> _Items_
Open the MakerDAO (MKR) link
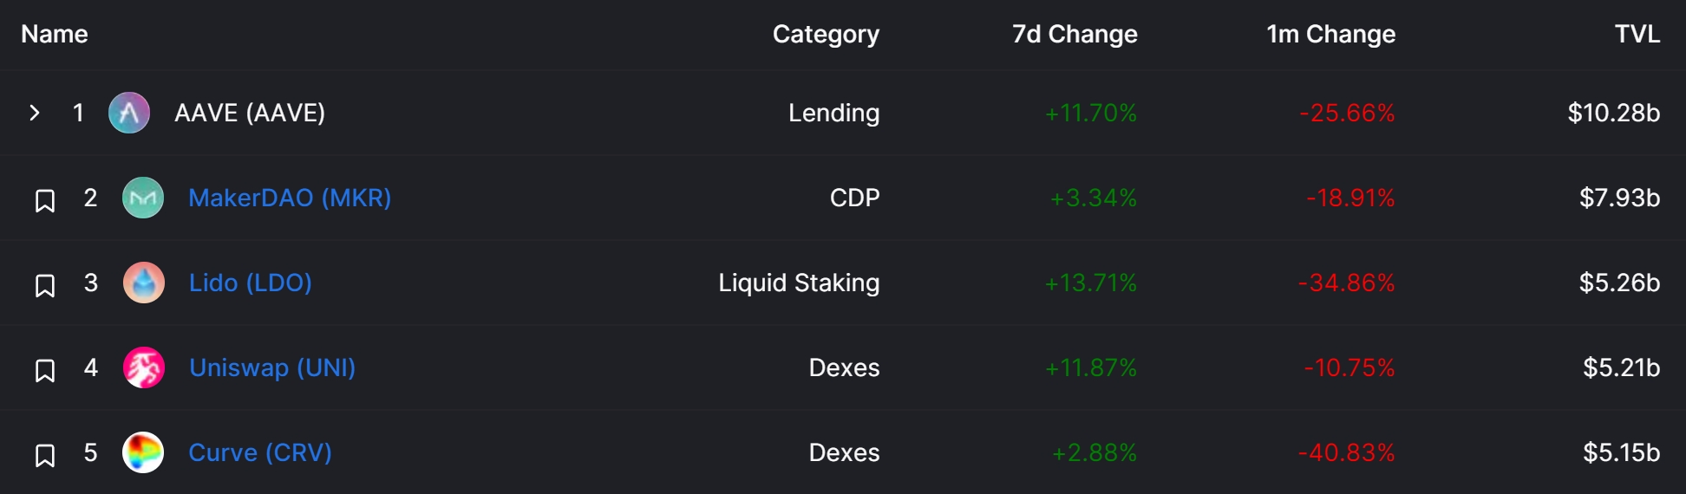The width and height of the screenshot is (1686, 494). [x=290, y=198]
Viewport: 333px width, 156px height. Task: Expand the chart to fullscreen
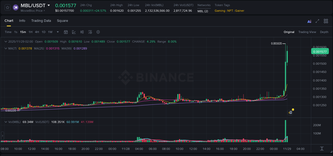tap(317, 21)
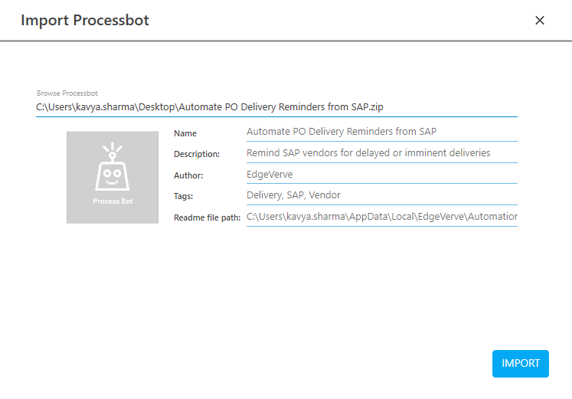Viewport: 572px width, 399px height.
Task: Click the small 'Browse Processbot' label
Action: pos(67,93)
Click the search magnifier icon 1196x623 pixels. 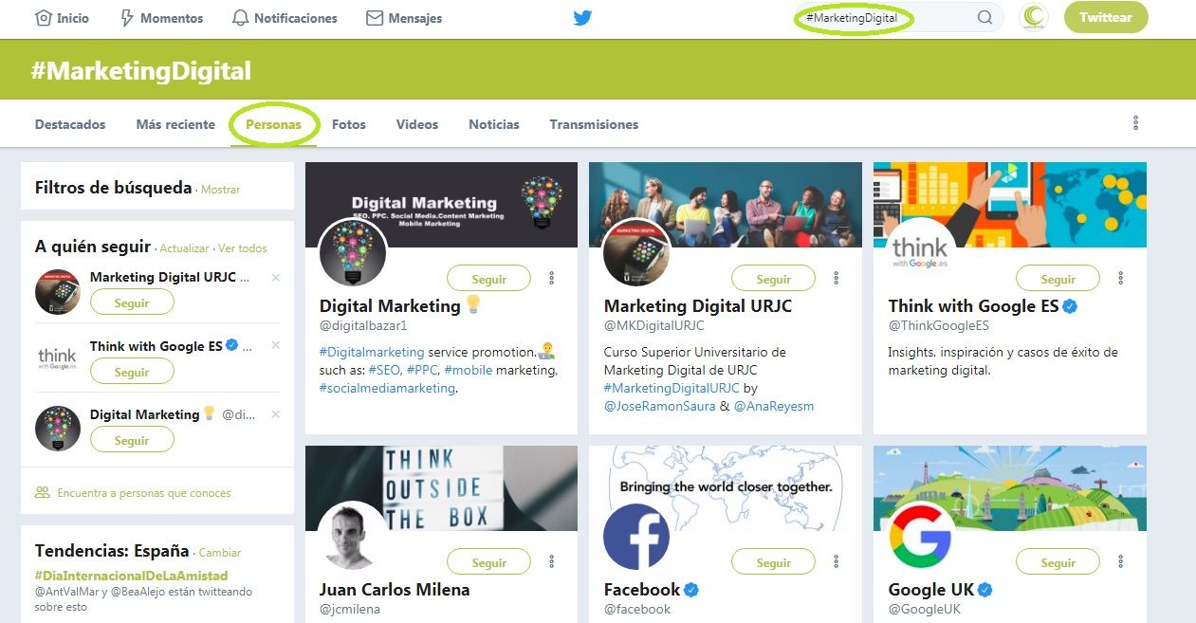pyautogui.click(x=984, y=18)
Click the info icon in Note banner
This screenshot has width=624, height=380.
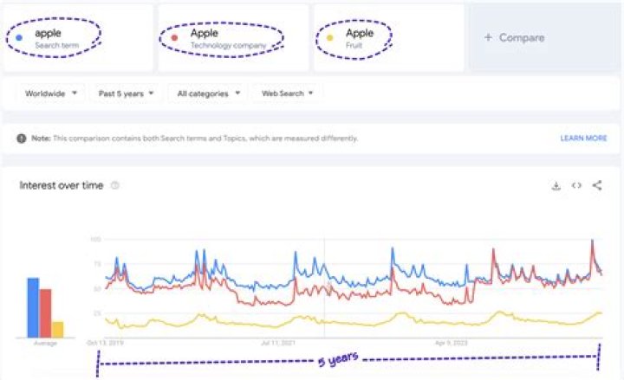point(22,138)
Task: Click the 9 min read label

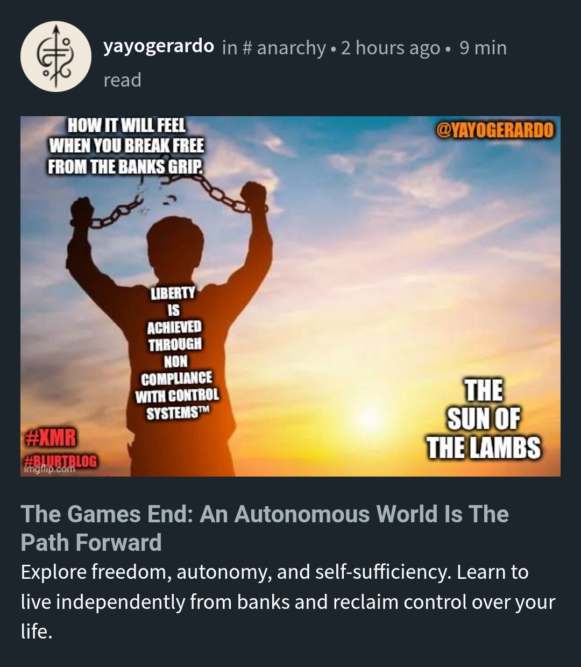Action: coord(305,63)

> _Set problem_
Which lines in the items above contain the word "Task"? Show each of them in full.

> _Solution to this problem_
Viewport: 333px width, 156px height. Task: Expand the chart to fullscreen
Task: Click the small 'Browse Processbot' label
Task: Click the 9 min read label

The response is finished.